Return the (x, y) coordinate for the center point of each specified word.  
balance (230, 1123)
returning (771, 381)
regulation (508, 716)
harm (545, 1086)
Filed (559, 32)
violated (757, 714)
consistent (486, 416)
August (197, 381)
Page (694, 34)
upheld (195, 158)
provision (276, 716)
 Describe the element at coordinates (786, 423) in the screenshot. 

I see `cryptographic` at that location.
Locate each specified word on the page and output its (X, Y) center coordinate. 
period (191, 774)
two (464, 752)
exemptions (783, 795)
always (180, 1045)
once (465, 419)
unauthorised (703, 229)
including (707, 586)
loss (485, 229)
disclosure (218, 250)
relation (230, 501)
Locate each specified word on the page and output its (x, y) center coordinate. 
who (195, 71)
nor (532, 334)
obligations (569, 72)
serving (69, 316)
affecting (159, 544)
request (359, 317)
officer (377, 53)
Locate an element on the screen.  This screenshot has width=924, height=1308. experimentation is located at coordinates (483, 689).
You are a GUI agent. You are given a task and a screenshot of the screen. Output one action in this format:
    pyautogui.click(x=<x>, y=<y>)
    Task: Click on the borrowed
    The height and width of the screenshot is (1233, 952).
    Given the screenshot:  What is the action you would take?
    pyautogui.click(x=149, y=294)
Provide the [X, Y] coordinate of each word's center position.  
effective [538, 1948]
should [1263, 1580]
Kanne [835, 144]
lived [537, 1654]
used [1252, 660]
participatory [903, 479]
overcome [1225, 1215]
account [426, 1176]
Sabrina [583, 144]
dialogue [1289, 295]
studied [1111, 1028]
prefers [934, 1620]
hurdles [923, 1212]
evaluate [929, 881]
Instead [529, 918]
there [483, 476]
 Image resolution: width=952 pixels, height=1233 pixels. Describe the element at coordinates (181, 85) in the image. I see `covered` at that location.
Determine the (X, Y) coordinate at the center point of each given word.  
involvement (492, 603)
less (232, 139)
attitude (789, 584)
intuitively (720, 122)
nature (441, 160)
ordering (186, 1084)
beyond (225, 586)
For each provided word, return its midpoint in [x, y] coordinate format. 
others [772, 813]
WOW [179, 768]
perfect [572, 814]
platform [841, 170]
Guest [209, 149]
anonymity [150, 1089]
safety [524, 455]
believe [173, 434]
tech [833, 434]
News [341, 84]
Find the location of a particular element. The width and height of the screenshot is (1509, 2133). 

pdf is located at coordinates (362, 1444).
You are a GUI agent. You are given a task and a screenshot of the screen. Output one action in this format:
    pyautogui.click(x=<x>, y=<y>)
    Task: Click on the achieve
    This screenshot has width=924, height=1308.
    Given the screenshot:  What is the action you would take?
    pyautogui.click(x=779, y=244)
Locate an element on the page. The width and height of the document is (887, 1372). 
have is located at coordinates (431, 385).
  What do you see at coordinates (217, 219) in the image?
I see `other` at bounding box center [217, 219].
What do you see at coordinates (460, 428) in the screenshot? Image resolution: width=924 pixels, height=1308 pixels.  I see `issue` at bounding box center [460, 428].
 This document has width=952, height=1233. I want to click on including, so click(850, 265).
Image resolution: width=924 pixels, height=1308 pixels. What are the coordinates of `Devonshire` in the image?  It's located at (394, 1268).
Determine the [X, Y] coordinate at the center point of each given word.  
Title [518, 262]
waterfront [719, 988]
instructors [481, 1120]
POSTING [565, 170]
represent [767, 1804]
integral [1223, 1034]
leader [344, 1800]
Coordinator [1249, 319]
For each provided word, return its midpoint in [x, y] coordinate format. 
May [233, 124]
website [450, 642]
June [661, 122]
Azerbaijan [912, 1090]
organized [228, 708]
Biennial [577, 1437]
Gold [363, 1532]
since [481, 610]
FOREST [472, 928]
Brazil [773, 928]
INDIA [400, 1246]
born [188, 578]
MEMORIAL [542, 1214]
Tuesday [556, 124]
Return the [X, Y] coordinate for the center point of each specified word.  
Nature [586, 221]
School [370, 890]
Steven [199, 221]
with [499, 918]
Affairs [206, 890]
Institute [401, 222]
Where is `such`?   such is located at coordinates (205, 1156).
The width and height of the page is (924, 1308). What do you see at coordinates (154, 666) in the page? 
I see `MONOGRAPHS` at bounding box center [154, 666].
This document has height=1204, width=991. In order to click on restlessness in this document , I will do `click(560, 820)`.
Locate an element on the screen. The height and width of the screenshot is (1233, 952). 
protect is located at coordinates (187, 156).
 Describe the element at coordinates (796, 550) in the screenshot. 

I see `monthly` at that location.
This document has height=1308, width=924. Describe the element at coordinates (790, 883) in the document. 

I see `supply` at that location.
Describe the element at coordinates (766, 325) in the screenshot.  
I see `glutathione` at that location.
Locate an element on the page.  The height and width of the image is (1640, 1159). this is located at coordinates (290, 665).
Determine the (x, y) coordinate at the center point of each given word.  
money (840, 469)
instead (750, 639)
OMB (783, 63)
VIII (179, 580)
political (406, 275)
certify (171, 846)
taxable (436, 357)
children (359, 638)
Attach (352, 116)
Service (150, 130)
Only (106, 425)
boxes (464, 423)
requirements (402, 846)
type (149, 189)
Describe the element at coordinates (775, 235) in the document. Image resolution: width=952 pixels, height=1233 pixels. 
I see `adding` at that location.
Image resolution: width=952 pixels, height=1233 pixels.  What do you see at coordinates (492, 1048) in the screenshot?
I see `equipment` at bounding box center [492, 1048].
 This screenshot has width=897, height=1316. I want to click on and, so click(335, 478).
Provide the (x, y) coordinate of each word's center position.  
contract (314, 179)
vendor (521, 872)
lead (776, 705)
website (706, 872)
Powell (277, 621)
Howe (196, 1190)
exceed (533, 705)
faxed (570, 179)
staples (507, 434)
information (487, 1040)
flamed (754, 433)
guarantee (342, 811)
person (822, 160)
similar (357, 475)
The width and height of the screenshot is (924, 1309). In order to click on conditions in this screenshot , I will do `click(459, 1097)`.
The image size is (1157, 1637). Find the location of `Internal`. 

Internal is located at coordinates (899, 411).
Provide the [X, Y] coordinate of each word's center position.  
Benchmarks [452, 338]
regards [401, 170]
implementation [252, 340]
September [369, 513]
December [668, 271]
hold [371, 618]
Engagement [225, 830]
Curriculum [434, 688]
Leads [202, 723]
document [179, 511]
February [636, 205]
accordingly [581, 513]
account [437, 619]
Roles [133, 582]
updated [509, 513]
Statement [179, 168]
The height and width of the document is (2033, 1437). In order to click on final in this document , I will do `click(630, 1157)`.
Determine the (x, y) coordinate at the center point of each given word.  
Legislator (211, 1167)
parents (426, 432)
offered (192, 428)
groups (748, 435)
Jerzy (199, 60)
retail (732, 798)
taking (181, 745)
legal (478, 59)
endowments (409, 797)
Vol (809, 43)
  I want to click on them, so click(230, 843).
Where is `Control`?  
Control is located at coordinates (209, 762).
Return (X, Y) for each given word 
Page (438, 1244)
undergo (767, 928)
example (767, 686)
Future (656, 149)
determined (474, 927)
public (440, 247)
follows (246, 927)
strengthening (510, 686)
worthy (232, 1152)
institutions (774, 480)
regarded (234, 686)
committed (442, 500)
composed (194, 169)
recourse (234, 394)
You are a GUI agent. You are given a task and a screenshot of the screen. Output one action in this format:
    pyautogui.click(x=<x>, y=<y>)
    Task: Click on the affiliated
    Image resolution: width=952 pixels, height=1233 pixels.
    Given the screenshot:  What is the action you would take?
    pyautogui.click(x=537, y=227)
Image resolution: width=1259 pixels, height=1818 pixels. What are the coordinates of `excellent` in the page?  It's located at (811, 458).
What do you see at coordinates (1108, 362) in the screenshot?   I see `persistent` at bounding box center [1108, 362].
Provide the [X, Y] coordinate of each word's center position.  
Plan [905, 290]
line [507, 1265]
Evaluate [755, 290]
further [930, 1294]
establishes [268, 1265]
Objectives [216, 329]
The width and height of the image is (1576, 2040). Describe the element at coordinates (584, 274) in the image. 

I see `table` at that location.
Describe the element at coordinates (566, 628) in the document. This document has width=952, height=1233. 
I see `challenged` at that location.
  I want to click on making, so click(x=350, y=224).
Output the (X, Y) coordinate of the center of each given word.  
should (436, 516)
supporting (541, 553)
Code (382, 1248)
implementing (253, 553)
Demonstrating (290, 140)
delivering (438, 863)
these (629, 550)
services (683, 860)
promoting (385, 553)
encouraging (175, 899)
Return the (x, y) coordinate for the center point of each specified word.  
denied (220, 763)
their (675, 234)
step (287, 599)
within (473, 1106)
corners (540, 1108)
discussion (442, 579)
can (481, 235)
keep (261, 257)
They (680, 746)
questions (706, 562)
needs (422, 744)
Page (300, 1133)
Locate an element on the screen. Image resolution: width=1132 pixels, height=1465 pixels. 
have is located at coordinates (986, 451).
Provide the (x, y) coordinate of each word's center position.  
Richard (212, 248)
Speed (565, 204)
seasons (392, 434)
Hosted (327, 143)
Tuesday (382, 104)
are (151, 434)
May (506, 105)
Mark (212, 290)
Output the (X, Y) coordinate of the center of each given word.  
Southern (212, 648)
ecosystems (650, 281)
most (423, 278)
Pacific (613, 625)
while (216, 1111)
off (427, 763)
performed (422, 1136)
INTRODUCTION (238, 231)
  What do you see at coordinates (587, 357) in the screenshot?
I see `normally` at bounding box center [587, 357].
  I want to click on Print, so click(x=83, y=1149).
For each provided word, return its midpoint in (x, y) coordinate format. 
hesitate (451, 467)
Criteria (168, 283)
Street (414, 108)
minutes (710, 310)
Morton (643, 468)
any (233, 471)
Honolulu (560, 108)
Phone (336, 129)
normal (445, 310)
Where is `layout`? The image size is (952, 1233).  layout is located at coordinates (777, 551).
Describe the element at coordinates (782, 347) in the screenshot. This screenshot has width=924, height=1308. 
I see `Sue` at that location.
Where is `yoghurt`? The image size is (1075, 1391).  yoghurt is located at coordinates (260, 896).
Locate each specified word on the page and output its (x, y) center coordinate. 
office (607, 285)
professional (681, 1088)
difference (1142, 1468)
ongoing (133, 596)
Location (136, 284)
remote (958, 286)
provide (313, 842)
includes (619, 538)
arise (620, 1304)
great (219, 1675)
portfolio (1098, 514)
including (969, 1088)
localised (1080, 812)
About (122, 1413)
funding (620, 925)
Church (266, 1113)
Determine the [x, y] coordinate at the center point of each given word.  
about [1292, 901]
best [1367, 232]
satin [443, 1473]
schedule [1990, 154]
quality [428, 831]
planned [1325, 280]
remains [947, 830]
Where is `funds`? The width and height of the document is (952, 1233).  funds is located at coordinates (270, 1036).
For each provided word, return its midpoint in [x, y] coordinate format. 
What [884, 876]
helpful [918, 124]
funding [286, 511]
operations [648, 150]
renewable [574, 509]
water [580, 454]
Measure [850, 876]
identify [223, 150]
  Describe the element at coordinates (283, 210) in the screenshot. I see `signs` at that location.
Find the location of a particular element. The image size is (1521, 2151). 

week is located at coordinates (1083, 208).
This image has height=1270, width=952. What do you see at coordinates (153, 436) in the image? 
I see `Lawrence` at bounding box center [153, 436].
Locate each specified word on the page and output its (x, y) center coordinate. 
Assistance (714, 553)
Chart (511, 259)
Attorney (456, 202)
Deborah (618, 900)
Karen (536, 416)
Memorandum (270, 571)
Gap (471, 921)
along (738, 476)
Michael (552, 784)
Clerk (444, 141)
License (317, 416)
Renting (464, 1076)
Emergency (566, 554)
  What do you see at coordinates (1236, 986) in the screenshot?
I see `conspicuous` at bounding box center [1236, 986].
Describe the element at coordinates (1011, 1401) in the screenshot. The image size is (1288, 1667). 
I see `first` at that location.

────────────────

Your task:
Copy out the rows unchanged, from the line containing "I want to click on making, so" through the line containing "center [587, 357].", including both of those lines.

Task output:
  I want to click on making, so click(x=350, y=224).
Output the (X, Y) coordinate of the center of each given word.  
should (436, 516)
supporting (541, 553)
Code (382, 1248)
implementing (253, 553)
Demonstrating (290, 140)
delivering (438, 863)
these (629, 550)
services (683, 860)
promoting (385, 553)
encouraging (175, 899)
Return the (x, y) coordinate for the center point of each specified word.  
denied (220, 763)
their (675, 234)
step (287, 599)
within (473, 1106)
corners (540, 1108)
discussion (442, 579)
can (481, 235)
keep (261, 257)
They (680, 746)
questions (706, 562)
needs (422, 744)
Page (300, 1133)
Locate an element on the screen. Image resolution: width=1132 pixels, height=1465 pixels. 
have is located at coordinates (986, 451).
Provide the (x, y) coordinate of each word's center position.  
Richard (212, 248)
Speed (565, 204)
seasons (392, 434)
Hosted (327, 143)
Tuesday (382, 104)
are (151, 434)
May (506, 105)
Mark (212, 290)
Output the (X, Y) coordinate of the center of each given word.  
Southern (212, 648)
ecosystems (650, 281)
most (423, 278)
Pacific (613, 625)
while (216, 1111)
off (427, 763)
performed (422, 1136)
INTRODUCTION (238, 231)
  What do you see at coordinates (587, 357) in the screenshot?
I see `normally` at bounding box center [587, 357].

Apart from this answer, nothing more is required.